4. Energy (Smart Metering / Heating and Air Conditioning management)
- VPN tunnel between your electricity meter / HVAC equip. and your utility
5. Security (Firewall, Anti-virus, House Alarm and Fire)
- Optional value add services
The casual sports fan should be thrilled by the second point. No FCC Broadcast licensing means that Google will have the freedom to broadcast and carry any sporting event already broadcast on another service provider. So, if you find yourself stuck in an airport, on a train, or in a network blackout, Google's ISP, much like ESPN360, could provide an avenue to watch the sporting event of your choice.
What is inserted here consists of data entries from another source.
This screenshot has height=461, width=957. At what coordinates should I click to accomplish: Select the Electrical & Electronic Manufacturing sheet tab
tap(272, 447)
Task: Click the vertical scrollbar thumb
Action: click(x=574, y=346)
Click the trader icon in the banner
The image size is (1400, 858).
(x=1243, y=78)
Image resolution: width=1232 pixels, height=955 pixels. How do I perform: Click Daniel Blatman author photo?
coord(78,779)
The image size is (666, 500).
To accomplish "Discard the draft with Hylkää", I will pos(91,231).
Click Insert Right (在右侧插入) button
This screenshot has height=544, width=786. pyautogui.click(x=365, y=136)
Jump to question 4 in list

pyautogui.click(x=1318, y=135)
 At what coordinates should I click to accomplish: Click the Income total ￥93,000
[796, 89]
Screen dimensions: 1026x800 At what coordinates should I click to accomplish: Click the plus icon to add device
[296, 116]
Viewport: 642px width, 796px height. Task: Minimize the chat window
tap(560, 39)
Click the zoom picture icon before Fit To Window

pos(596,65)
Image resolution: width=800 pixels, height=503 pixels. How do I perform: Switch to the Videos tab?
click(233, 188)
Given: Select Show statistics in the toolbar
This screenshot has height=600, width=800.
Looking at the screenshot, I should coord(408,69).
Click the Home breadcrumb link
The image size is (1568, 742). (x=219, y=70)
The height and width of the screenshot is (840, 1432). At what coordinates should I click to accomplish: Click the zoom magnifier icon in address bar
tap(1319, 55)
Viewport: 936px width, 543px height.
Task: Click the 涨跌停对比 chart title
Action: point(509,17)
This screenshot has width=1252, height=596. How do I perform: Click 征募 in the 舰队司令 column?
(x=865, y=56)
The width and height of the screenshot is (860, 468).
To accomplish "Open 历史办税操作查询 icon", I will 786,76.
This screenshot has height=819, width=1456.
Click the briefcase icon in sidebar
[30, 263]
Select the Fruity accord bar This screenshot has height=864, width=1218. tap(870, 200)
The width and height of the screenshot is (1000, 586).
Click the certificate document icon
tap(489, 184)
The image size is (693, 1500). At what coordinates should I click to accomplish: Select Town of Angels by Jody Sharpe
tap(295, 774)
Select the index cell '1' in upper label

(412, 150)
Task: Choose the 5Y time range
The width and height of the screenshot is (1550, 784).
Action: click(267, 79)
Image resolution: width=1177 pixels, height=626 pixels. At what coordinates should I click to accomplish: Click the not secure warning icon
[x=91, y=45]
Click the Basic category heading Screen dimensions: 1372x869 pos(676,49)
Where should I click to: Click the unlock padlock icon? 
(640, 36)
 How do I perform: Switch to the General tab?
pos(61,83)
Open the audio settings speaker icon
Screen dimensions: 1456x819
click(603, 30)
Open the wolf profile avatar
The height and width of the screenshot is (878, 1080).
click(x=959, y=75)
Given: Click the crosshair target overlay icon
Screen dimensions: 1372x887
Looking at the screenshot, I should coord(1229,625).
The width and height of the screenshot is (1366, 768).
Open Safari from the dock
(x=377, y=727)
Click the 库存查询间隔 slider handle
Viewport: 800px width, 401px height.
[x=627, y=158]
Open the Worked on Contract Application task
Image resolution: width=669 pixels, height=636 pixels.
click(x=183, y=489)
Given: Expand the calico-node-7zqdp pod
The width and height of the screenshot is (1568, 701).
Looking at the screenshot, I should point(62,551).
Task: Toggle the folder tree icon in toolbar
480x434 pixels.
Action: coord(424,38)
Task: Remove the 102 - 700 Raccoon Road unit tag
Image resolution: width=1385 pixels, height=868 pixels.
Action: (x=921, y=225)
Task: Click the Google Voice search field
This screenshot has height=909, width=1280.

The ISP could eventually feature video on demand possibly exclusive to the network. For example the NFL could sign a broadcasting rights deal with Google rather than CBS or FOX, and all NFL games could be simulcast on a Google TV feature,(like Apple TV) and a streaming channel via their own ISP network for easy viewing on any computer equipped with Google's ISP.
Imagine a day where Google has all four major sports leagues, and broadcast rights to the 4 major golf and tennis tournaments, and effectively would take over the sports media market completely. If Google is successful, this ISP could spell the end of blacked out games and inaccessible broadcasts on the go.
Although it is far in the future, this day could come sooner than you think.